At my current location, the club next door has lots of these parties. One night a stretch Hummer (yes, they make them) pulled up, and a gal rushed in, looking for, yup, disposable cameras. She had a necklace made of little tiny candy penises, and said I could nibble one off of her neck for ten bucks. I pled poverty, but asked if I could have one for later. She gave me one, and I stashed it on my register. I followed her out front to the Hummer-limo, and watched her climb, wearing a denim mini-skirt, into the back, yelling out a woohoo!

Her friends busted me staring at her white cotton panties. “Holly! The grocery guy is staring at your ass!”

“Holly doesn’t mind!” Holly reached around, pulled her panties to the side, and clenched her cheeks together a couple of times. (I swear, her butthole winked at me…) “Have a nice day, Mister Grocery Guy!”

Bums were starting to gather, and the Porno Queen was coming out of the bathroom. “What’s going on?”

I took her back inside. “Come here. I’ve got something to show you. Do you trust me?”

PQ eyed me suspiciously, but said she did.

“Okay, close your eyes and hold out your hand.” Her eyebrows furrowed a notch more. “It’s okay. It won’t hurt.”

I dropped my newly acquired bit of candy onto her palm. “I have a tiny penis, and I wanted to show you. It’s in your hand.”

She opened her eyes, shrieking and giggling simultaneously. She tapped it with a fingernail. “Ooh. It’s hard…”

“You can put it in your mouth…”

“Not tonight, I have a headache.”

I’ve still got that tiny penis, in a baggie around here somewhere. I hope the kids are much older before that turns up.

Last evening, several young ladies came in. I don’t often see groups of African American secretaries strolling the dirty boulevard, packing clipboards and taking notes. One took my picture on her cell phone.

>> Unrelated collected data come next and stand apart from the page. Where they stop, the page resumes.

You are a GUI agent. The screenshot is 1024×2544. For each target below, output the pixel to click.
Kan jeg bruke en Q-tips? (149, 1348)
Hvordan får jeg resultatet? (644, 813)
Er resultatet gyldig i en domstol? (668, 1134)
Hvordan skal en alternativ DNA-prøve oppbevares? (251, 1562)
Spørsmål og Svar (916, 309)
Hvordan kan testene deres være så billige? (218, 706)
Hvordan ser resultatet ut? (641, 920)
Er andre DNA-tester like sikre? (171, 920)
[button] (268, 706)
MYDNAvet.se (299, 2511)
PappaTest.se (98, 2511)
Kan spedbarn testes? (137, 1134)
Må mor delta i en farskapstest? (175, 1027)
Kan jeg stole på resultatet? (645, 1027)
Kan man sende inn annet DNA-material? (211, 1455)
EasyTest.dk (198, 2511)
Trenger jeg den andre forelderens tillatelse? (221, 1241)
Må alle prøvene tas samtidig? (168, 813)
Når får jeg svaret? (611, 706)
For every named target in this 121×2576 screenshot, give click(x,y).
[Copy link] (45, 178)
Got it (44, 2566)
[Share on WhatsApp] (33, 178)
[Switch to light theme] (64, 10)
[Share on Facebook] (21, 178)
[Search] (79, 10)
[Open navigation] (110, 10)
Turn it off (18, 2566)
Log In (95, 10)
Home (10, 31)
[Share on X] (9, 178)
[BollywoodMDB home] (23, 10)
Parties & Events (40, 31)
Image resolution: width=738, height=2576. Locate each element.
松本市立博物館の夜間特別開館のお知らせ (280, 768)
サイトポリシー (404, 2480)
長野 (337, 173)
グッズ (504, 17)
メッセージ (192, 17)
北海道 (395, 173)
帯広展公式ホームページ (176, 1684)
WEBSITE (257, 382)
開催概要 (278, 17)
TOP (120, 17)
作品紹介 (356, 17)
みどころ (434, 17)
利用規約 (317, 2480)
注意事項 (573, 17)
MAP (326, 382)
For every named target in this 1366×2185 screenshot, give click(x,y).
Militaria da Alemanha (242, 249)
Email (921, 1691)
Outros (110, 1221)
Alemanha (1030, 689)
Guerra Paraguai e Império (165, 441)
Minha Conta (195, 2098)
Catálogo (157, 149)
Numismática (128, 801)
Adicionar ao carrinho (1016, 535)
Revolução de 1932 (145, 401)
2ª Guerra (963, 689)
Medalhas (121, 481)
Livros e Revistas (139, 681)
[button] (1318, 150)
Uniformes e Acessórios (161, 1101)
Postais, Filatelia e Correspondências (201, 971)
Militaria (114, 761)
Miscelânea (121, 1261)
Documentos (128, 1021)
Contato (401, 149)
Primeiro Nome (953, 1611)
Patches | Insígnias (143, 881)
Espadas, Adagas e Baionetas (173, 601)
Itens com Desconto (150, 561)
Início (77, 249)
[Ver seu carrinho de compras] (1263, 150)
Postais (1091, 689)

Oh shit! Health department? OLCC? I put on my best Politenessman act. “May I help you?”

The woman taking the point asked, “Do you have condoms?”

Didn’t see that one coming. “Yes, what kind would you like?” I pointed to the multicolored display. “We have ribbed, flavored, warming sensation, control-issue types that numb-”

“Actually, I just need one.”

“They come in boxes of three. Sorry.”

“Do you have one of your own?” she asked.

“Um..” I was being stared down by the Divine Sisterhood, and no doubt blushing furiously. “Maybe… Why?”

“I just need a picture of one, unless you have one I could keep…” She batted her eyes at me.

“Let me see…” I pulled out my backpack, went to the medical supplies part, and fished out the little cigar tin that held my stash. I popped it open, and there were five or six of various types.

“Ooh! How cute!” They all took pictures with their cell phone cameras. “Can I have one?” Again with the batting eyelashes.

“Here. Take this one.” It was a non-lubricated Trojan. “Check it if you use it. It’s probably expired.”

“Oh, I’m sorry honey…” She patted my hand. Her friends all looked properly sympathetic. (I didn’t bother to explain that I hadn’t needed to use rubbers the last couple of years, thanks to that whole committed-relationship thing.) Never one to shoot down an angle, I said nothing. I’m not above playing the sympathy card.

They thanked me profusely, and were on their way. Another satisfied customer!

So, if you are having a bachelorette party, and need cameras, pictures taken, dirty old men nibbling obscenely-shaped Pez out of your cleavage, or just feel like flashing, come see me. I’m an old pro, and have experience.